Problem description:
Beginning with the line that contains "The width and", restate each line below through the final one exactly, and exclude the pictures.

Exercise inputs:
* * * * * * *

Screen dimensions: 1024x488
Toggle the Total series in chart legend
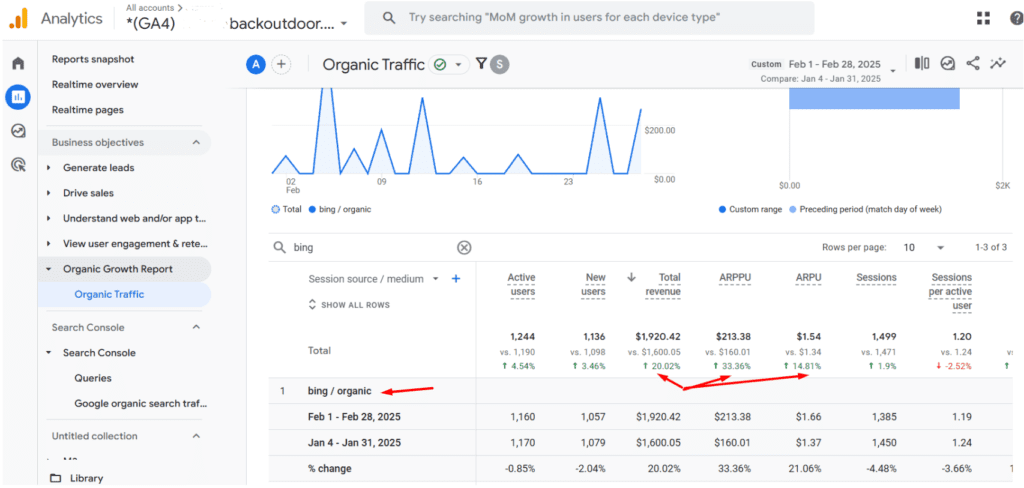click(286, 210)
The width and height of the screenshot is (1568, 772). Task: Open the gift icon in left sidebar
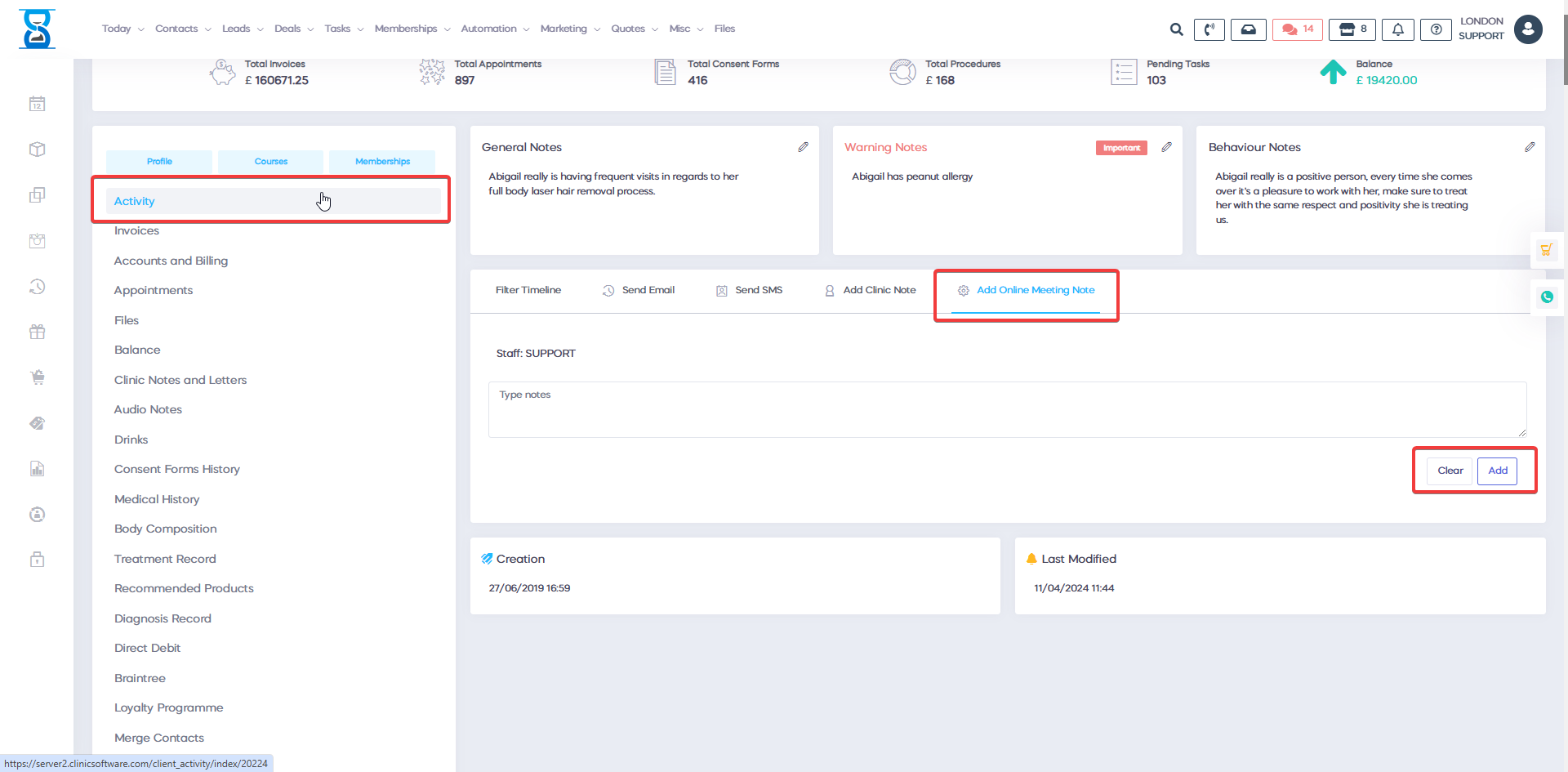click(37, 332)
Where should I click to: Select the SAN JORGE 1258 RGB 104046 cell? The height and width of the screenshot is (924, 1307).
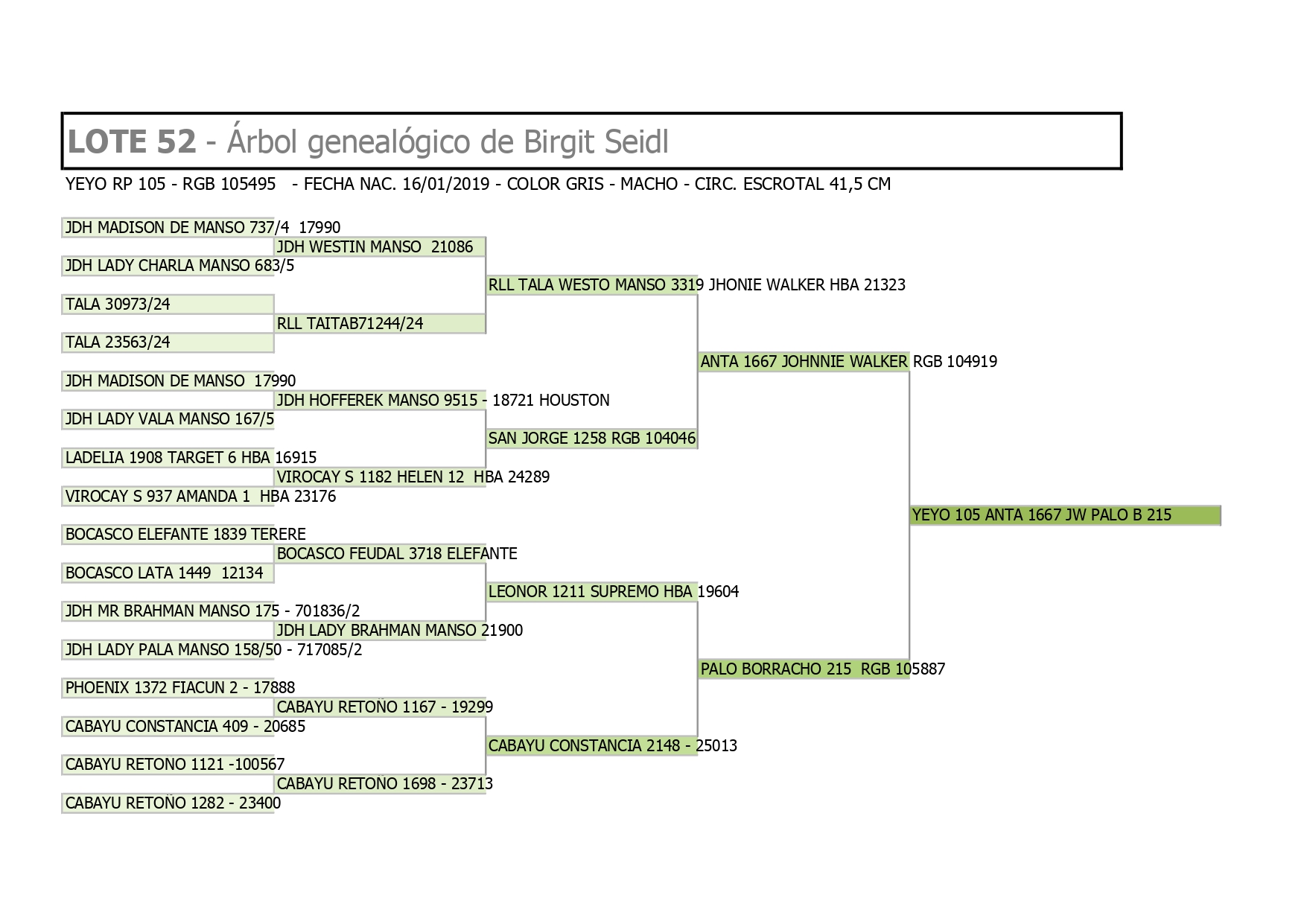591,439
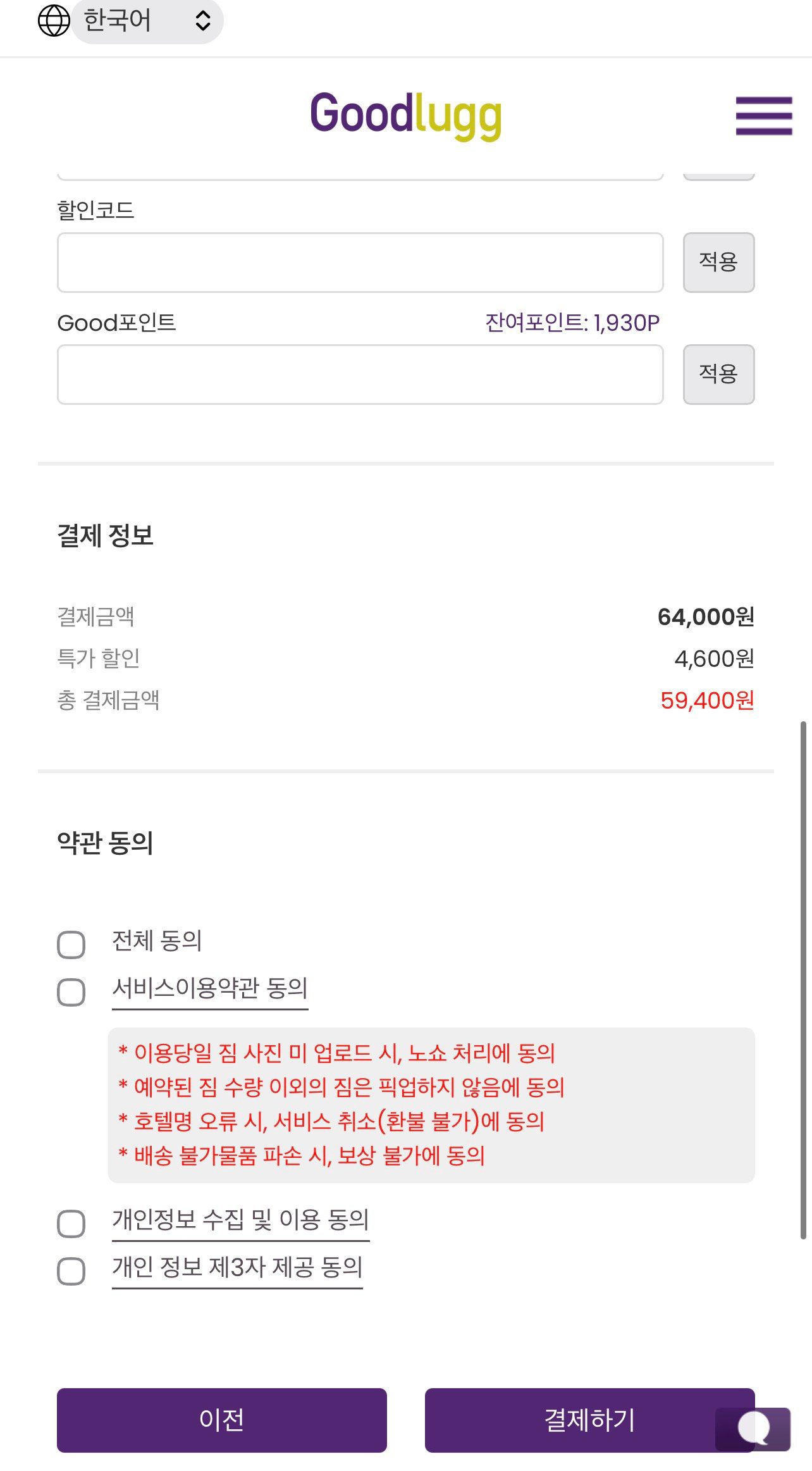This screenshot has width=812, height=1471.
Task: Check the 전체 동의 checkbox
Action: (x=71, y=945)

* * * * * * *

Your solution:
The width and height of the screenshot is (1568, 772). Task: Open the gift icon in left sidebar
click(37, 332)
Where should I click to: Select the SAN JORGE 1258 RGB 104046 cell? The height and width of the screenshot is (924, 1307).
591,439
This screenshot has width=812, height=1471.
Task: Check the 전체 동의 checkbox
Action: (x=71, y=945)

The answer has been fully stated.